(Aim of the exercise):
In the records below, tally each line that contains the word "section" and give the total only.
Data for analysis Start Marker
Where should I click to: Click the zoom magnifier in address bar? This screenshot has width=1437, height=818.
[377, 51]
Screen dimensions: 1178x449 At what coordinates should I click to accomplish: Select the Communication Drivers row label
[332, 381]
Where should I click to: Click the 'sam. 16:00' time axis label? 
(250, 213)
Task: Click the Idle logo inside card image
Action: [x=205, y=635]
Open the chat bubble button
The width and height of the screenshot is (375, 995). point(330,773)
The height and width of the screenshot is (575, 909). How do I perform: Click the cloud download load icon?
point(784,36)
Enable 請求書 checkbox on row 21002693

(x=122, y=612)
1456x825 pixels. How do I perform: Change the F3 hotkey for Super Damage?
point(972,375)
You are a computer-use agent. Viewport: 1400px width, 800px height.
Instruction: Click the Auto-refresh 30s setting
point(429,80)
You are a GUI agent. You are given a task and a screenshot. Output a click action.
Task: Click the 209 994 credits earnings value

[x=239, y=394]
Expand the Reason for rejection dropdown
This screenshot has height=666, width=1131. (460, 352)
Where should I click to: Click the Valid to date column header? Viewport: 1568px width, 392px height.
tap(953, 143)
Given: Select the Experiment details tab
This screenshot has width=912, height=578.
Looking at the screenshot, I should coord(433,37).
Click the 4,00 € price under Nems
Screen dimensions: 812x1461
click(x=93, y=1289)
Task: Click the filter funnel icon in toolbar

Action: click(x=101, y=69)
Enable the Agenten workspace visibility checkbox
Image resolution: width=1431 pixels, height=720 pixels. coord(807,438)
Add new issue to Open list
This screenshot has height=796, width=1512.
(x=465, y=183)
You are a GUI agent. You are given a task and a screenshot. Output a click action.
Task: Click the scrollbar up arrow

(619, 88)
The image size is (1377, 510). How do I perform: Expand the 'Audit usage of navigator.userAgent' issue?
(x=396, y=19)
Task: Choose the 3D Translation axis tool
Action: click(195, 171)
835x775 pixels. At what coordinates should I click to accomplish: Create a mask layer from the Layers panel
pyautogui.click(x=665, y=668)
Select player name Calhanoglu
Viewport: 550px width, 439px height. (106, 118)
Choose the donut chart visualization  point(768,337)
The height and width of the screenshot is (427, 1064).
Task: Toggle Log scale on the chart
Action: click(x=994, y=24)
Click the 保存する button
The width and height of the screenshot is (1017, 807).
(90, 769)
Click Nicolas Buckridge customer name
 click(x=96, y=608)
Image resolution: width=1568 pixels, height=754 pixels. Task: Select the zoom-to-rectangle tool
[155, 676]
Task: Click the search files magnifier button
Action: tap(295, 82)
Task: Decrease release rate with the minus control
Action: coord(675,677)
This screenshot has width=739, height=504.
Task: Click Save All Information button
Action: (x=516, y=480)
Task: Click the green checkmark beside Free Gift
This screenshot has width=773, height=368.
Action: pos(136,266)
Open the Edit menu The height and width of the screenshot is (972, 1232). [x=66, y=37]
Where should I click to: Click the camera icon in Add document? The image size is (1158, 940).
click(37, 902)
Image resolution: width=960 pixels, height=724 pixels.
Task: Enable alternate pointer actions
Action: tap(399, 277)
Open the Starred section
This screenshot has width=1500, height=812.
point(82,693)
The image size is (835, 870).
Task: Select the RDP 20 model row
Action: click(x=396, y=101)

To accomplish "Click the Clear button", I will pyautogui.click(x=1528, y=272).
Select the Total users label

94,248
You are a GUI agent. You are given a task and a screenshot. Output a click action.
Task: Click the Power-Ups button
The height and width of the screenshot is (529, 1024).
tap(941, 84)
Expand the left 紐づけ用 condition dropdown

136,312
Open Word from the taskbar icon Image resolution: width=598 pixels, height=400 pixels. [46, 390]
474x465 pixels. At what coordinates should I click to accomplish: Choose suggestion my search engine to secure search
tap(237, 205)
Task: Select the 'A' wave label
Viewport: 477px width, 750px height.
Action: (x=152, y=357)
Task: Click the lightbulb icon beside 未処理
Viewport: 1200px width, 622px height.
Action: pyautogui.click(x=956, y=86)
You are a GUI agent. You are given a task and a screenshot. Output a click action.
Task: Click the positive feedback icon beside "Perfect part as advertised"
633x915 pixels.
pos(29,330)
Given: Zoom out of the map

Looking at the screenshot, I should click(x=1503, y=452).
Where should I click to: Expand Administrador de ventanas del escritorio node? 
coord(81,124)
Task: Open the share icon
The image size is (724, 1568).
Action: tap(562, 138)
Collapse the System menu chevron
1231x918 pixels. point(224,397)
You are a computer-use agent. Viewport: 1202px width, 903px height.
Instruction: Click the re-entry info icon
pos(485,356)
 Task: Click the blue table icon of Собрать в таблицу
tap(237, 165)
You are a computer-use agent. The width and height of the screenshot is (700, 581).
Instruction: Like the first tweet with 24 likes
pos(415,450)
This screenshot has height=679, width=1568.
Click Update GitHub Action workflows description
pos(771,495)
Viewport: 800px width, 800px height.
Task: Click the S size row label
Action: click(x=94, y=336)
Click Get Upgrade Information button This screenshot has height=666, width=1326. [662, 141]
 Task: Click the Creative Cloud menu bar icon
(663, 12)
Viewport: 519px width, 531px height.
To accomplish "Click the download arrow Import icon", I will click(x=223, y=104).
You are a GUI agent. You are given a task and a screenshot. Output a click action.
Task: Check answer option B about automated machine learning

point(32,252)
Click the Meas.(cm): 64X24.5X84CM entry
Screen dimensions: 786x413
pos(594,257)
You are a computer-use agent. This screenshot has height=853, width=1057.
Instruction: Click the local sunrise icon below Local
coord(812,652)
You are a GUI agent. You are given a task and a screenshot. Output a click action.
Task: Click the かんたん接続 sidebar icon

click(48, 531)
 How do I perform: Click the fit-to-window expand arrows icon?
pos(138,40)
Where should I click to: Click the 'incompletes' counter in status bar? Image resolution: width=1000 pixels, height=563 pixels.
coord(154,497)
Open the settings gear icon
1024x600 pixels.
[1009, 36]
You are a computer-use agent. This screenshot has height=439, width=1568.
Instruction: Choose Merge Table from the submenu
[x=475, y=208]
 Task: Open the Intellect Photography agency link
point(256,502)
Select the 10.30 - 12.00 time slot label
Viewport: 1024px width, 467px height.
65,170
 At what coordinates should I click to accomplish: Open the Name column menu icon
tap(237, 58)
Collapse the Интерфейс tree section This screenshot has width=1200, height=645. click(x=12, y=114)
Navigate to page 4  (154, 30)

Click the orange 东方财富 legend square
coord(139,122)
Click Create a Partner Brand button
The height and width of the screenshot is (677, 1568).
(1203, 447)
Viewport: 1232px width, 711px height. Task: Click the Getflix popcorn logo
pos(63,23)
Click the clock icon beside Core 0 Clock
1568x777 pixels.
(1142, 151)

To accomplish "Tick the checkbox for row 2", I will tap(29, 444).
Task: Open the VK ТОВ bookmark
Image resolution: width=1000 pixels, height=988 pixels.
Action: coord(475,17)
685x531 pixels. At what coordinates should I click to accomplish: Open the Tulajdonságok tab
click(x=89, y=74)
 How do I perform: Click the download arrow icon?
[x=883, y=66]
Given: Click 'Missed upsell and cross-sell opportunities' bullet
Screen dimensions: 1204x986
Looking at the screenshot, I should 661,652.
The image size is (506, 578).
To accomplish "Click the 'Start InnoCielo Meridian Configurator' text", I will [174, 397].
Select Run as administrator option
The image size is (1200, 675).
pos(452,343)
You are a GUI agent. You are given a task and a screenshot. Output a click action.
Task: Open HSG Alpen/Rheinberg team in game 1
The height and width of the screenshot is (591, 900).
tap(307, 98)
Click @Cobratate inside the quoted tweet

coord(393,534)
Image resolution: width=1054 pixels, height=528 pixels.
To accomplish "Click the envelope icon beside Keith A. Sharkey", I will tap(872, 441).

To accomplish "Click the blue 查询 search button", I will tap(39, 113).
Data for analysis End Marker
(Answer to this problem):
2